Sour water program participants will benefit by minimizing major plant incidents, some of which have cost refiners up to $50 million per incident. Kane describes this program data and software as the cheapest insurance policy available.
Representatives from sponsor companies say that in the short time since the study began in March 2000, they have already recaptured their participation fee for this program in only a single application of the data.
The Sour Water Study - An Improvement Model
Various individuals and companies have conducted qualitative studies about alkaline sour water (ammonium bisulfide) corrosion in petroleum refineries in the past 25 years. Sour water systems are commonly found in refinery hydrocracker and hydrotreater applications and specifically relate to reactor effluent air cooler systems.
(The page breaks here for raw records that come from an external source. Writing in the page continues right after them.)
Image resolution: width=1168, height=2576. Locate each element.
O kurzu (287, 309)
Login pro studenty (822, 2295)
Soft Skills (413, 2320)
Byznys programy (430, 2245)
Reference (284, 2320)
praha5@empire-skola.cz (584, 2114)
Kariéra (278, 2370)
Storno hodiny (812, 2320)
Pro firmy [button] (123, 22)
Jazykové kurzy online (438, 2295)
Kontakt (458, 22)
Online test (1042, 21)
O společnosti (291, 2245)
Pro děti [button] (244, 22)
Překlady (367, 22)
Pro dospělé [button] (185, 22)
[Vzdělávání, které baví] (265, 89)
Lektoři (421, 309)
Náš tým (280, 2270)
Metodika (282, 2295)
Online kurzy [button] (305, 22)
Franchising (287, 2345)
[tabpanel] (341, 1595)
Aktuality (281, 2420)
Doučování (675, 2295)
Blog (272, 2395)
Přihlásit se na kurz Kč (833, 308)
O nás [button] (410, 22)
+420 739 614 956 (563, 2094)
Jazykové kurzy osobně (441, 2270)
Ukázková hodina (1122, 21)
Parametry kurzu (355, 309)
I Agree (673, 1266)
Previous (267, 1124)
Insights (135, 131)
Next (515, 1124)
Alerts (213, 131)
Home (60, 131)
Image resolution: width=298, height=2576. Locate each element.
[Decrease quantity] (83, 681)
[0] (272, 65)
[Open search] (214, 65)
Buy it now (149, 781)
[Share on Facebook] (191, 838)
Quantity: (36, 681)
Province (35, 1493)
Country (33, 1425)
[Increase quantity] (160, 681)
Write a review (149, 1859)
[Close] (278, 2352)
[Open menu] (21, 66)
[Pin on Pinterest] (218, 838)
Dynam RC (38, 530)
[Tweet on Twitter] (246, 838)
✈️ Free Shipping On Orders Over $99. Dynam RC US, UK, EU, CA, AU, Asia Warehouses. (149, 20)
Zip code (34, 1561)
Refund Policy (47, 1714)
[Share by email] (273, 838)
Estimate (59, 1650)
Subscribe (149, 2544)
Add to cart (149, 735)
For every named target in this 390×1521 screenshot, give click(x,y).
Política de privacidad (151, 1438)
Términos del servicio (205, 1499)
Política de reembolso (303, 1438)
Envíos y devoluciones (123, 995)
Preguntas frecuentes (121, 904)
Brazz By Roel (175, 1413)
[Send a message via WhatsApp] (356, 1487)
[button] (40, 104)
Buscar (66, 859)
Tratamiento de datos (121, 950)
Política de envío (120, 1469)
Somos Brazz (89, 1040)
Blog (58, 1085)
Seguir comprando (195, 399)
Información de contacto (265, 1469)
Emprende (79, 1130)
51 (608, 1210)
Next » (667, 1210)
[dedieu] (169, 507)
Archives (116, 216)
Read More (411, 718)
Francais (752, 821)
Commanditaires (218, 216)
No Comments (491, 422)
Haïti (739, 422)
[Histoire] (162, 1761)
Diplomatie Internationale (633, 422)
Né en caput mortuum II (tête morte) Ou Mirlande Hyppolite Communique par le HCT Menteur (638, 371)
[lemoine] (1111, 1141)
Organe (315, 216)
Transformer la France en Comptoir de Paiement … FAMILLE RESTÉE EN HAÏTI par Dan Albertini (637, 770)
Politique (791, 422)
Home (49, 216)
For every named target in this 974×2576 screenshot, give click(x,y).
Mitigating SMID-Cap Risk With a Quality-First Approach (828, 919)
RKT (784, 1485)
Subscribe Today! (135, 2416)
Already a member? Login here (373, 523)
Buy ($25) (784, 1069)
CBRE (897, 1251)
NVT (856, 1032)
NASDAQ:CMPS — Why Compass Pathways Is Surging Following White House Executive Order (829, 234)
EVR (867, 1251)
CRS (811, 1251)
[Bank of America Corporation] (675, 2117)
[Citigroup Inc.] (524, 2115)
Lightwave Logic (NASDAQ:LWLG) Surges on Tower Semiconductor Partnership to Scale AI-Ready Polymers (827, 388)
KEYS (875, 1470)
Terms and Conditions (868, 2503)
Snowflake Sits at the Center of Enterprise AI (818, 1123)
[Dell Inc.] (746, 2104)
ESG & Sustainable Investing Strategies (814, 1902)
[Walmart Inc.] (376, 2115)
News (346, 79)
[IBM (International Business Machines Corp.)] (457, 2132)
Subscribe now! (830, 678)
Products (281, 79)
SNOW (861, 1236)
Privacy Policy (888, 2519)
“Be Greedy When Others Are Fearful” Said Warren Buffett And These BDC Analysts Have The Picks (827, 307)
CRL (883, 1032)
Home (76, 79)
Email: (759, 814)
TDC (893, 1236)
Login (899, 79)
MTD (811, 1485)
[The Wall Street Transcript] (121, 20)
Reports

Yet, precise, quantitative information is needed for definitive unit design and operational guidelines on ammonia bisulfide corrosion for a variety of materials and service conditions.
"Our goal is to improve the prediction of ammonium bisulfide corrosion for use in selecting materials, controlling process unit operation and assessing chemical treatments," Kane said.
The two-year joint industry sponsored program will provide corrosion data in ammonium bisulfide environments that closely simulate conditions found in refinery sour water systems. A proprietary laboratory flow loop simulates sour water service conditions, focusing on the effects of velocity on corrosion and the performance of commonly used alloys. This information will be used to develop a computer model and predictive software tools that can be used to handle important, real-time refinery design and operational problems.